The DVD includes a Korean DTS track, plus Dolby Digital Korean 5.1 & 2.0. This is a film of little dialogue, and no action, the surrounds supporting the score and occasional sounds, such as wind or rain. The music supports the moods of the film beautifully - it is especially slow and haunting in the summer and winter sections, using a combination of choral, orchestral and Asian percussion and wind instruments. In the winter section, which runs for over 19 minutes, there is absolutely no dialogue. The music builds the mood throughout the sequence and finally supports the penance of the monk with a melody evoking longing and loss.
Spring, Summer, Autumn, Winter . . . and Spring is presented in an enhanced widescreen print in a ratio of 1.85:1. This is a very clear and clean print and the colours are spectacular yet totally natural. Remember the lake in "Hero" which was so incredibly blue as to appear surreal (which was the point of course). In Spring, Summer, Autumn, Winter . . . and Spring the surreal quality is not created by artificial colour enhancement but by the natural beauty and natural colours of the setting. In this film the lake is not blue but natural shades of green, which reflect the surrounding forests and hills. In winter, when the lake freezes over, it is not a pristine white, but shades of gunmetal grey. The trees through the seasons are also natural - greens in summer, yellows and reds in autumn. These trees which surround the lake are characters in their own right and are often shot in the foreground, framing the pavilion or activity on the lake.
Extra features are variable. The Behind the Scenes is 17 minutes of raw footage with music, but no interviews. The Director Interview is 3 minutes of Kim Ki-duk answering questions on set; it has very poor sound but is subtitled; the Premier Footage (9 minutes) is the premier press conference. There is also a trailer and a synopsis that consists of scrolling text (in Korean with subtitles) that lasts just under 1 minute.
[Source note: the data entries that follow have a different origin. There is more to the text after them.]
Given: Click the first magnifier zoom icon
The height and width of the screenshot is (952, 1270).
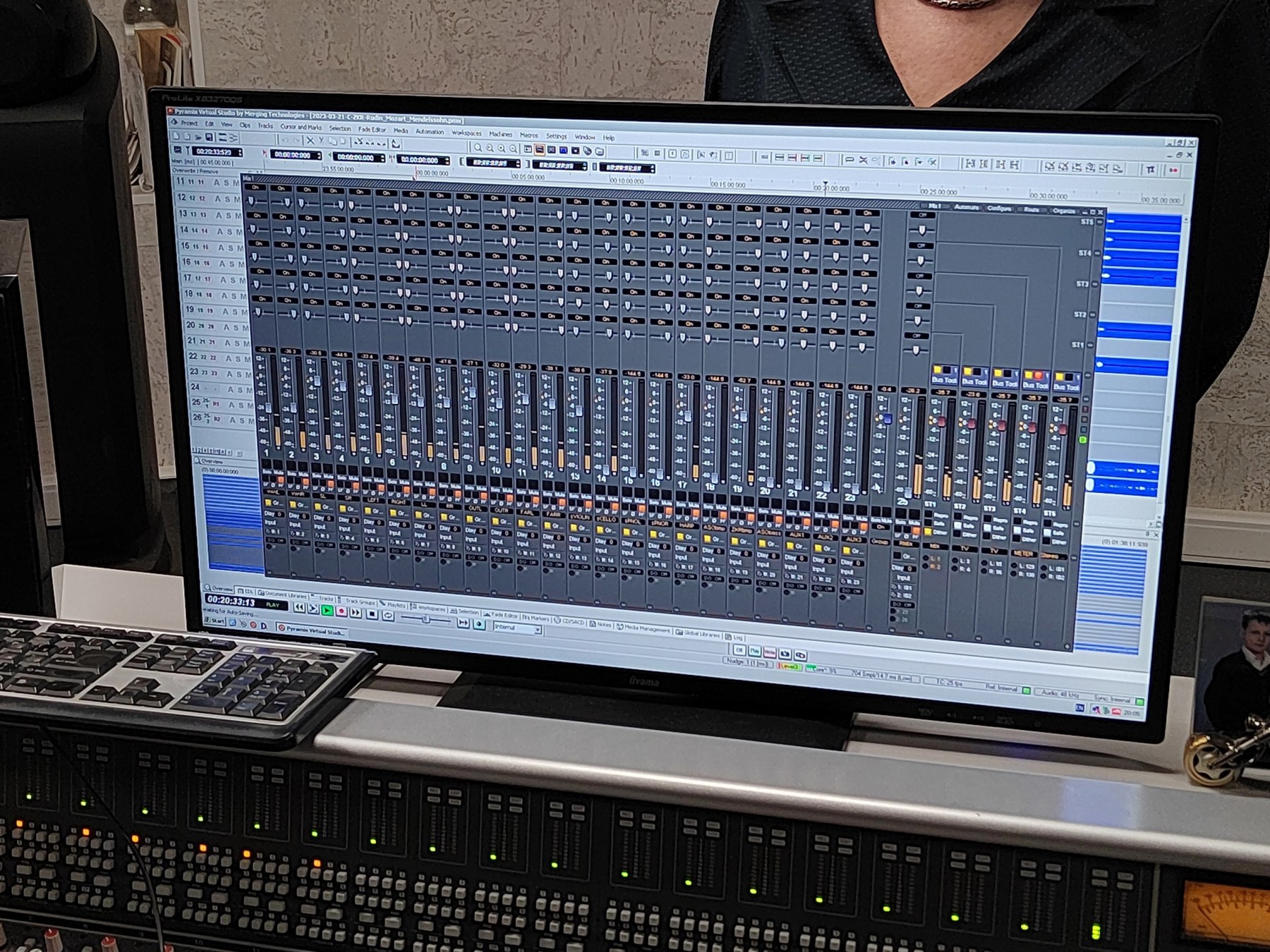Looking at the screenshot, I should (x=478, y=148).
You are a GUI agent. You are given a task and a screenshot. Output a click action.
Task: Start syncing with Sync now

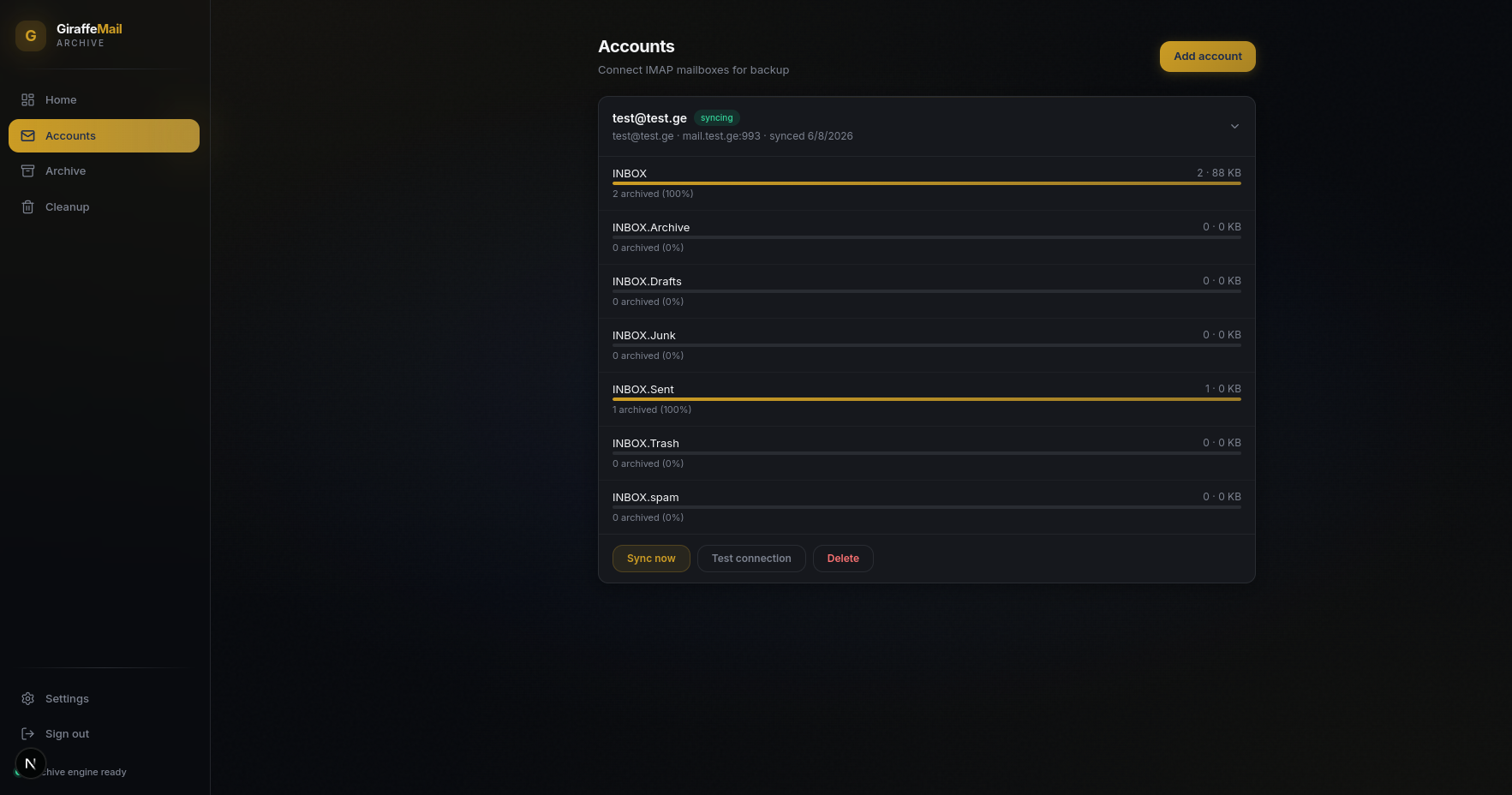click(651, 559)
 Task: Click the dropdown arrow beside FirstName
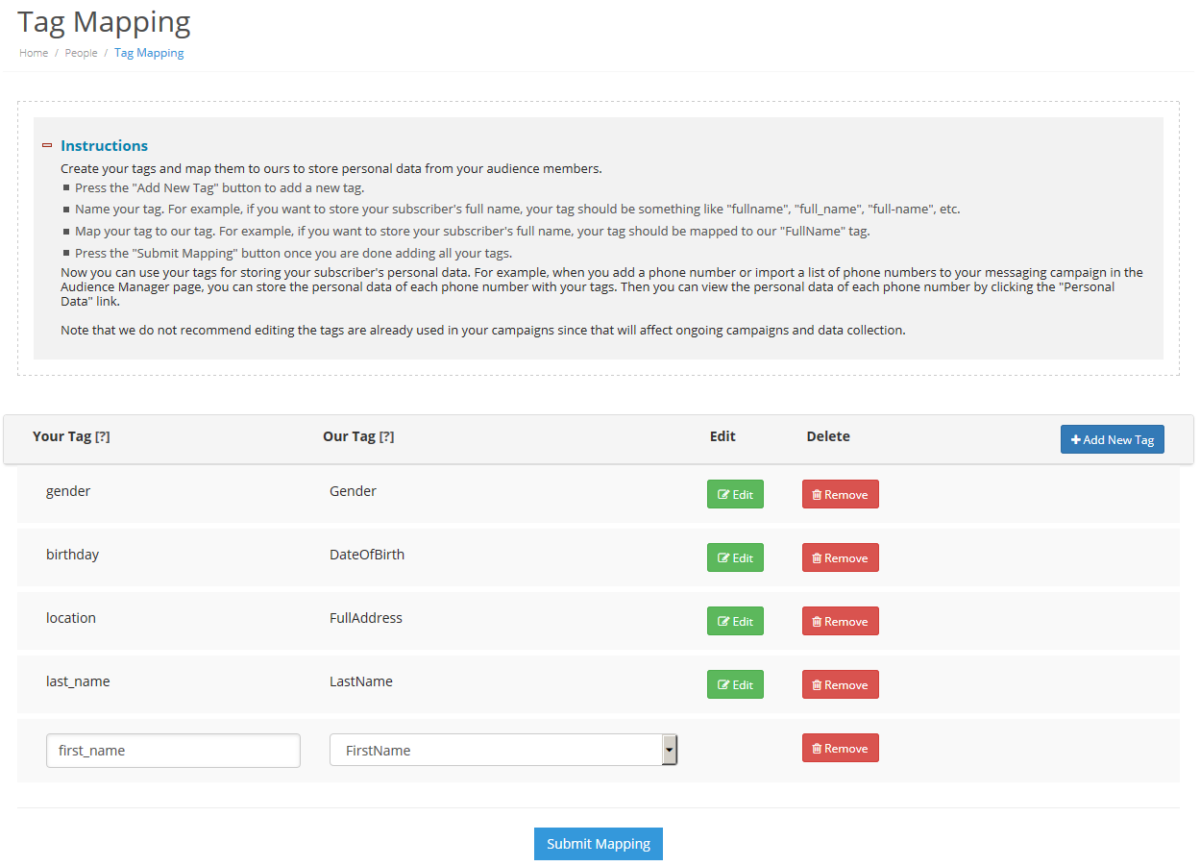click(x=670, y=750)
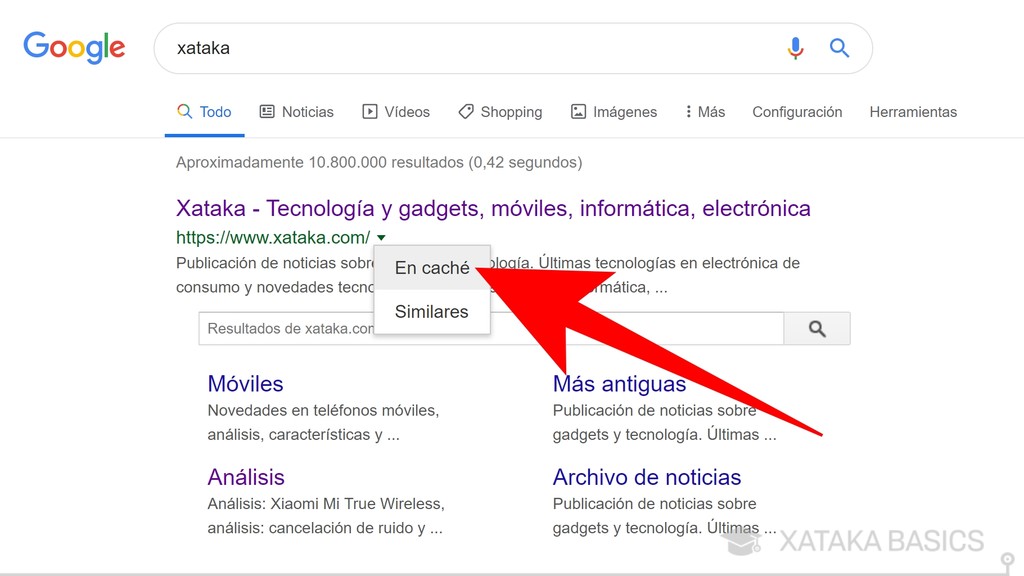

Spring, Summer, Autumn, Winter . . . and Spring is a hauntingly beautiful, spiritually intelligent and very satisfying film. As writer as well as director, not to mention the actor who plays the novice as adult, Kim Ki-duk brings an economy and clear vision to the film. Although Kim Ki-duk is better known for showing the violent and cruel side of Korean life, as in films like Seom, Bad Guy and Samaria, in Spring, Summer, Autumn, Winter . . . and Spring he has crafted a film that is thoughtful, quiet, never dull and stunning to look at. A masterpiece.